Surveying the general military situation, John Wanamaker read reports showing extraordinary progress in military preparedness all over the country, especially in states like Ohio and Pennsylvania, where the women, recently victorious in their suffrage fight, were able to make their patriotic zeal felt in aggressive legislation. Strange to say, American wives and mothers were the leaders in urging compulsory physical and military training, a year of it, on the Swiss plan, for all American young men of twenty and a month of it every five years afterwards for all men up to fifty.

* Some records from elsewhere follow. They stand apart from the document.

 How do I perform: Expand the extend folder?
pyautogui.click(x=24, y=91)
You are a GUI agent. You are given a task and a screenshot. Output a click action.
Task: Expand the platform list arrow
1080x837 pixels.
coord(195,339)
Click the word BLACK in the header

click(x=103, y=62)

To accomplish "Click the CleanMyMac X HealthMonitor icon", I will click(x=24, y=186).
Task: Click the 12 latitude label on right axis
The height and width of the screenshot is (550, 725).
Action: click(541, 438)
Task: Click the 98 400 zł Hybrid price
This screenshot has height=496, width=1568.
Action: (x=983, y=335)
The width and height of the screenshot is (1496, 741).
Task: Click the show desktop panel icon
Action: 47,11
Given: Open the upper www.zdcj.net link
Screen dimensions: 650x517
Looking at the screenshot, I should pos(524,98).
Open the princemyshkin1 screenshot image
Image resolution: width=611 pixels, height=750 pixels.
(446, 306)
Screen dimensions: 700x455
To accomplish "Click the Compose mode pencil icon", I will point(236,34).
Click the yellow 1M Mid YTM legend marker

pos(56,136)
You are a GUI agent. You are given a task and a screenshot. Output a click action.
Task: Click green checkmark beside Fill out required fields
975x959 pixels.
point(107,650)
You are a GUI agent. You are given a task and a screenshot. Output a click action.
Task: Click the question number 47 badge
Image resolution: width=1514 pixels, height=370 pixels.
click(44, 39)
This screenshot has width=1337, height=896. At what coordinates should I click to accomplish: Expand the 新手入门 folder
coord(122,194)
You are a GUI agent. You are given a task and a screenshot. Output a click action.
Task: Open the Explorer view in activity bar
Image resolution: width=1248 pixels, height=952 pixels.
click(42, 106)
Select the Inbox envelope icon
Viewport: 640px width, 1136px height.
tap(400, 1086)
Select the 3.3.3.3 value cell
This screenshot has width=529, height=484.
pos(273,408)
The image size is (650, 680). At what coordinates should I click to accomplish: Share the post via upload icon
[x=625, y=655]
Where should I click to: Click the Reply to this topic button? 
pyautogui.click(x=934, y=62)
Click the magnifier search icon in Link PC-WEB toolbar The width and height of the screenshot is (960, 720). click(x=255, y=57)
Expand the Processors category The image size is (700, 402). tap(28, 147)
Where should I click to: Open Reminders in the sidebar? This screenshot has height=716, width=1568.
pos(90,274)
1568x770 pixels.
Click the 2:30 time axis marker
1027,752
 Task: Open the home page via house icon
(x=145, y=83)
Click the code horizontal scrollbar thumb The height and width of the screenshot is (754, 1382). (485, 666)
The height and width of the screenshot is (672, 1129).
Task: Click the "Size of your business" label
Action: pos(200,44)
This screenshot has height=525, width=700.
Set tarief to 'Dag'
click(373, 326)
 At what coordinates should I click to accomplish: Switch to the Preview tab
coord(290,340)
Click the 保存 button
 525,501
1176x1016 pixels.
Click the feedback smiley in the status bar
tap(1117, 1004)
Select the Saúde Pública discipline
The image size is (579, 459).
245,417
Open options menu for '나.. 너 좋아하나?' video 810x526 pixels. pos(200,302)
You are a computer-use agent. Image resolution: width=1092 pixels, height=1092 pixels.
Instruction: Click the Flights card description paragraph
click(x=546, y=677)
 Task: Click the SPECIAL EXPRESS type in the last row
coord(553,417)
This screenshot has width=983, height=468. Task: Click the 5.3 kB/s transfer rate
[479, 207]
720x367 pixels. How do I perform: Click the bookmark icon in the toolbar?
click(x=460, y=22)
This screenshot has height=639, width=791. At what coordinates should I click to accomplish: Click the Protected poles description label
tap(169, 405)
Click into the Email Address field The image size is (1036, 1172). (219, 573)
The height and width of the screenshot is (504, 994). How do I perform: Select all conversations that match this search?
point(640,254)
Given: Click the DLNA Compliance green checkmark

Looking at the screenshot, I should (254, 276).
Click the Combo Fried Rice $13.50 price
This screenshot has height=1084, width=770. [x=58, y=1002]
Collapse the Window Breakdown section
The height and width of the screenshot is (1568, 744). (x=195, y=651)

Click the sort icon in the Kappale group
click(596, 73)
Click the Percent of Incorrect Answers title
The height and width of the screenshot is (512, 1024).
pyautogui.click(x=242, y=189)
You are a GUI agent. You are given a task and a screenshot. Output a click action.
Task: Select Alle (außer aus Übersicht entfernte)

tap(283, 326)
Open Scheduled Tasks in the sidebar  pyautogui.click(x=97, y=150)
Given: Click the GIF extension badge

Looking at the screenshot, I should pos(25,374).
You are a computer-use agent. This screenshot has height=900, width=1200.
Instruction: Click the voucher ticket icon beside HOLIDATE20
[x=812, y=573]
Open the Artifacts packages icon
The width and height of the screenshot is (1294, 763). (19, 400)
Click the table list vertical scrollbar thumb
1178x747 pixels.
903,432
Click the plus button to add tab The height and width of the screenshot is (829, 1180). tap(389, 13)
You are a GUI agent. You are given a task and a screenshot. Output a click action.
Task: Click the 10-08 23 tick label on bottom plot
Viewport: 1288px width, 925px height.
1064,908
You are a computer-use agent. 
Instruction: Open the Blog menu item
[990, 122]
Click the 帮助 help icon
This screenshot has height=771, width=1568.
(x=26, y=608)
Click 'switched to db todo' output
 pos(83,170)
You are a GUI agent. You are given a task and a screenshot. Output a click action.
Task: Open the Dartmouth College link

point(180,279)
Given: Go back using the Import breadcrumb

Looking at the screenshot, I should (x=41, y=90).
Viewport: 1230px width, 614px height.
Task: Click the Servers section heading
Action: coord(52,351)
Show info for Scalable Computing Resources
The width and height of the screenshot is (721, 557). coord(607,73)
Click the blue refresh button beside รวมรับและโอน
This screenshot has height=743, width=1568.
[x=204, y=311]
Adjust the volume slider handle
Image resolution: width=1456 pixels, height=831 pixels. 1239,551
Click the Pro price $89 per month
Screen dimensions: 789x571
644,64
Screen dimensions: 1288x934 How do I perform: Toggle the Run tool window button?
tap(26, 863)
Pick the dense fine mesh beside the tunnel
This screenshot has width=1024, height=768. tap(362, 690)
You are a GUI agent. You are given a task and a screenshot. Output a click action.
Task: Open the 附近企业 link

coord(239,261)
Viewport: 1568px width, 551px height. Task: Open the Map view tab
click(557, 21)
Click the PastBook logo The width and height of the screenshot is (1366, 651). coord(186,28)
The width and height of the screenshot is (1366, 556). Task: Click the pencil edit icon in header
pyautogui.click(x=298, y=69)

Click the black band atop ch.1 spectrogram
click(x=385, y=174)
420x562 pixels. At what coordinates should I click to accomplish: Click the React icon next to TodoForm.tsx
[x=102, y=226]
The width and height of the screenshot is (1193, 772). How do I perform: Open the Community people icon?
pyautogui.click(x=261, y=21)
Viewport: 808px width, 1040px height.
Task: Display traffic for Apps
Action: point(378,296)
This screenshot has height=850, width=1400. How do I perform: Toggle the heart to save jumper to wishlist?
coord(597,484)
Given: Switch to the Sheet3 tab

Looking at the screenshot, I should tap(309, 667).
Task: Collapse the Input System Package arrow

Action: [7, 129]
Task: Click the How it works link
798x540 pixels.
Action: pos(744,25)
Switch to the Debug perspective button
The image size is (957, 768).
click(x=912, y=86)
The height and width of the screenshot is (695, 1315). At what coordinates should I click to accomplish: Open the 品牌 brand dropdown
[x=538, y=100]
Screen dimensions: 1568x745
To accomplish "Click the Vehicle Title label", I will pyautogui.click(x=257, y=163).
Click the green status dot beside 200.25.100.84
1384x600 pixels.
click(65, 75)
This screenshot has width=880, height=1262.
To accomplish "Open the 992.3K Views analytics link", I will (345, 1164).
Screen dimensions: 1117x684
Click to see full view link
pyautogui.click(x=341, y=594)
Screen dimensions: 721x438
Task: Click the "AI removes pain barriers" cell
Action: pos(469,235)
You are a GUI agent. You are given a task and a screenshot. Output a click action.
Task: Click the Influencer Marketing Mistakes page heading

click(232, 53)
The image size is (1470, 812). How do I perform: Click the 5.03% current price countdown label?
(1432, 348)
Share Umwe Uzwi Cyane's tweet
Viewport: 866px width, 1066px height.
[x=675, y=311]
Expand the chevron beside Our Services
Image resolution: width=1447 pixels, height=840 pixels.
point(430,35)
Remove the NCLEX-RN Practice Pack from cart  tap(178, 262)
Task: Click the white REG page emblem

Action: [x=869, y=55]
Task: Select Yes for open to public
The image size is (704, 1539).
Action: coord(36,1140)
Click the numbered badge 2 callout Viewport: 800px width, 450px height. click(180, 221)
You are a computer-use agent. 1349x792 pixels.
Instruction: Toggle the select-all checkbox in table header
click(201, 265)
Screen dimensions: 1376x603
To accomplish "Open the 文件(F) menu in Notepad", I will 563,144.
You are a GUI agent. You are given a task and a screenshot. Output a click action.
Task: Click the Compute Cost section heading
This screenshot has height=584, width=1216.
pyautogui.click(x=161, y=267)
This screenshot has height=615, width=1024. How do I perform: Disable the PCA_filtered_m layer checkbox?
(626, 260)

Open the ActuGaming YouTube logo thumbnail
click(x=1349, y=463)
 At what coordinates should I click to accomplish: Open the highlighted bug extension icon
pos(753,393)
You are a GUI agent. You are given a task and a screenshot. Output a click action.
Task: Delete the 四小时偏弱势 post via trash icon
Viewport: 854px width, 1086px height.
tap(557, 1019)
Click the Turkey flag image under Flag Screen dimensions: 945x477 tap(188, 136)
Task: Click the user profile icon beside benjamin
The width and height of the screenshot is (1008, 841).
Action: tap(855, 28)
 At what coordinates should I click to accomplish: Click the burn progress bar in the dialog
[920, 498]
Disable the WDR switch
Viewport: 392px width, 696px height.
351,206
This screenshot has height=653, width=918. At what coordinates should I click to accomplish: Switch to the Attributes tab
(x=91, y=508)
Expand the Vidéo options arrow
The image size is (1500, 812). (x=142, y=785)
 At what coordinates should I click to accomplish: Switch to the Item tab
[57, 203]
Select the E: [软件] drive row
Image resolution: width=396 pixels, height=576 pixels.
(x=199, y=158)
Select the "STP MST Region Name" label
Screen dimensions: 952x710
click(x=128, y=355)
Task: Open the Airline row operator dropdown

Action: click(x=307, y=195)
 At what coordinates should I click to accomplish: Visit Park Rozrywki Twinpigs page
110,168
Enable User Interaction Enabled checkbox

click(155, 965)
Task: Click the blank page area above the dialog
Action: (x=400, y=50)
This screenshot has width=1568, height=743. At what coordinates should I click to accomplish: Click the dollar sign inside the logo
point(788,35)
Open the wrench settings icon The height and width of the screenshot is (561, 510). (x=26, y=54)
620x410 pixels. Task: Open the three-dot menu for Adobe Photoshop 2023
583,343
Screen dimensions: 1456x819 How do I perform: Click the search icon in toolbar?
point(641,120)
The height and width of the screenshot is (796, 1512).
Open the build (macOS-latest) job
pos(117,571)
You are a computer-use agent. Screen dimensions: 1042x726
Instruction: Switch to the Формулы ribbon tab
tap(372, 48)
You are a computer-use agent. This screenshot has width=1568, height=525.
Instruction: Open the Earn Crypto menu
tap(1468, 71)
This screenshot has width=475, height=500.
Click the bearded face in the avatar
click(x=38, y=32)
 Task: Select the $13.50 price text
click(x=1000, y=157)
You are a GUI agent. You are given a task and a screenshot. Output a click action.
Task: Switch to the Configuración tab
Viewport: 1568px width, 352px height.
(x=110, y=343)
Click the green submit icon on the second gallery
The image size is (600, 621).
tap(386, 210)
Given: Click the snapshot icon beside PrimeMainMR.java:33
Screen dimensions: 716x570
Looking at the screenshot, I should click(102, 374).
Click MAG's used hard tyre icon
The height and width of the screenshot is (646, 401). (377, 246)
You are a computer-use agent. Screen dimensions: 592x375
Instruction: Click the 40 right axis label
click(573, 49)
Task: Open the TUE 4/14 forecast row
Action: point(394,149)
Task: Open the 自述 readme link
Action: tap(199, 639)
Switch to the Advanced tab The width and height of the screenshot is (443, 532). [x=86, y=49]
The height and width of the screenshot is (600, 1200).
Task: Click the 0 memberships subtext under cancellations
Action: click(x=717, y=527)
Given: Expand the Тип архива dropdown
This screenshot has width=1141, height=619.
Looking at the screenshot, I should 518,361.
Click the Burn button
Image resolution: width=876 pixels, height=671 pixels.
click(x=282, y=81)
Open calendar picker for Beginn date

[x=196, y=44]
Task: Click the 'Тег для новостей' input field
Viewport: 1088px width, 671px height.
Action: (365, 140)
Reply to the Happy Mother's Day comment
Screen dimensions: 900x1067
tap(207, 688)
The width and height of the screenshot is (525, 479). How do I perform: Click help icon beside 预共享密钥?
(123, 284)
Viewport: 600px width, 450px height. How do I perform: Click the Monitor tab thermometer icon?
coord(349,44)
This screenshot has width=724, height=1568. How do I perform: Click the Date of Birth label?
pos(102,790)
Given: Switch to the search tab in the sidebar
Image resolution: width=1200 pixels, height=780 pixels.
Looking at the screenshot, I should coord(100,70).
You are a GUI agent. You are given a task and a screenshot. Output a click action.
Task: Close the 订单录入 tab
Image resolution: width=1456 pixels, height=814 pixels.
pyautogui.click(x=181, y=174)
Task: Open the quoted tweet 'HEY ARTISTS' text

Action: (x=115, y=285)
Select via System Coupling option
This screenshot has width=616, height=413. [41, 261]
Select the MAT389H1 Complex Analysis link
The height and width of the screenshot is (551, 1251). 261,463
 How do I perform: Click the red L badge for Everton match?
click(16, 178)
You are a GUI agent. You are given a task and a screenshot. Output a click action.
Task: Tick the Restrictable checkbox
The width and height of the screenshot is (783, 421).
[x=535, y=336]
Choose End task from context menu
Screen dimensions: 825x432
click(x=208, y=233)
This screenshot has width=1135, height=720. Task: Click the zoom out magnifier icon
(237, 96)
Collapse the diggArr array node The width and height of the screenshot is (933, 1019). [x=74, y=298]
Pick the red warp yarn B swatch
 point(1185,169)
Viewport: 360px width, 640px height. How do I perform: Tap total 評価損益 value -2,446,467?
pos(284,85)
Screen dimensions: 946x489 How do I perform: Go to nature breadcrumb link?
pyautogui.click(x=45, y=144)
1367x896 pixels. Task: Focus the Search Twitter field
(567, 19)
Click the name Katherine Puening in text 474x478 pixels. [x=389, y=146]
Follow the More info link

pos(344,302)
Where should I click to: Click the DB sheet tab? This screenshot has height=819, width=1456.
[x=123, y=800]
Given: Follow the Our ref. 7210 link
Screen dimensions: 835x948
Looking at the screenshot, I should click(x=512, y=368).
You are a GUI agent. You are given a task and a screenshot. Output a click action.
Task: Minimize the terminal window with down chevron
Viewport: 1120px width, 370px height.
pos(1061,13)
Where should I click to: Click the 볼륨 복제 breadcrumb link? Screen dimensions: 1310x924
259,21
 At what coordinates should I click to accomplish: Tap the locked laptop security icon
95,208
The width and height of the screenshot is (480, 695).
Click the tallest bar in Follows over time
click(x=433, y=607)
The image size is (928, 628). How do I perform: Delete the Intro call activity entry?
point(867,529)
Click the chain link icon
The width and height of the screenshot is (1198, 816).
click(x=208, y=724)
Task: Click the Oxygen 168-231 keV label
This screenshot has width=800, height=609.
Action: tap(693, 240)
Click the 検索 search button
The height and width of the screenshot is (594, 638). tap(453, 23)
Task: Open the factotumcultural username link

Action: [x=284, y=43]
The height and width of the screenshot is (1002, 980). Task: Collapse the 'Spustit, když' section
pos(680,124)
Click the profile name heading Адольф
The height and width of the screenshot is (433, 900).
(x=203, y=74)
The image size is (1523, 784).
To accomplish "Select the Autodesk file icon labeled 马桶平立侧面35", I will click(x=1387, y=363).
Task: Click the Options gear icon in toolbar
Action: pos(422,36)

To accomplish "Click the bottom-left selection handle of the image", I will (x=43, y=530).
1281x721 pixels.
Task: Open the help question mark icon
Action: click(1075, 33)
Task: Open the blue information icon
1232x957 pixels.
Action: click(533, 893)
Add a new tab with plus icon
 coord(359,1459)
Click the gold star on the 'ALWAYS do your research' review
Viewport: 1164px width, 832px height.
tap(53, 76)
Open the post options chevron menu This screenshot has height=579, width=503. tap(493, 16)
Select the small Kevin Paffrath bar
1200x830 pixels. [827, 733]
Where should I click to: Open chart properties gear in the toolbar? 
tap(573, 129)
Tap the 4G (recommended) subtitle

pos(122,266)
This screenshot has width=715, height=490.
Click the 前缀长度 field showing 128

The Committee were in the midst of a discussion of Charles M. Schwab's plan providing that American soldiers carry armour, a helmet, breastplate and abdominal covering of light but highly tempered steel, when there came a dramatic interruption. A guard at the door of the Council Room entered to say that Mr. Henry A. Wise Wood, President of the Aero Club of America, was outside with an urgent communication for the Committee. Mr.

Wise Wood was at once received and informed us that he had journeyed from Pittsburg bearing news that might have an important bearing upon the airship expedition.

"As you know, gentlemen," he said, "we have a wireless station in the tower of our new Aero Club building in Pittsburg. Yesterday afternoon at three o'clock the operator received a message addressed to me. It was very faint, almost a whisper through the air, but he filially got it down and he is positive it is correct. This message, gentlemen, is from Thomas A. Edison."

"Edison!" exclaimed Andrew Carnegie, "but he is a prisoner of the Germans."

"Undoubtedly," agreed Mr. Wise Wood, "but it has occurred to me that the Germans may have allowed Mr. Edison to fit up a laboratory for his experiments. They would treat such a man with every consideration."

"They would not allow him to communicate with his friends," objected Cornelius Vanderbilt.

"He may not have asked permission," laughed George W. Perkins. "He may have rigged up some secret contrivance for sending wireless messages."

"Why don't you read what he says?" put in J.P. Morgan.

Mr. Wise Wood drew a folded yellow paper from his pocket and continued: "This message is unquestionably from Mr. Edison, in spite of the fact that it is signed _Thaled_. You will agree with me, gentlemen, that Thaled is a code word formed by putting together the first two letters of the three names, Thomas Alva Edison."

"Very clever!" nodded Asa G. Candler.

"I don't see that," frowned John D. Rockefeller. "If Mr. Edison wished to send Mr. Wise Wood a message why should he use a misleading signature?"

"It's perfectly clear," explained James J. Hill. "Mr. Edison has disguised his signature sufficiently to throw off the track any German wireless operator who might catch the message, while leaving it understandable to us."

"Read the message," repeated J.P. Morgan. Whereupon Mr. Wise Wood opened the yellow sheet and read:

"Strongly disapprove attack against German fleet by airship _America_.

Satisfied method radio control not sufficiently perfected and effort doomed to failure. Have worked out sure and simple way to destroy fleet.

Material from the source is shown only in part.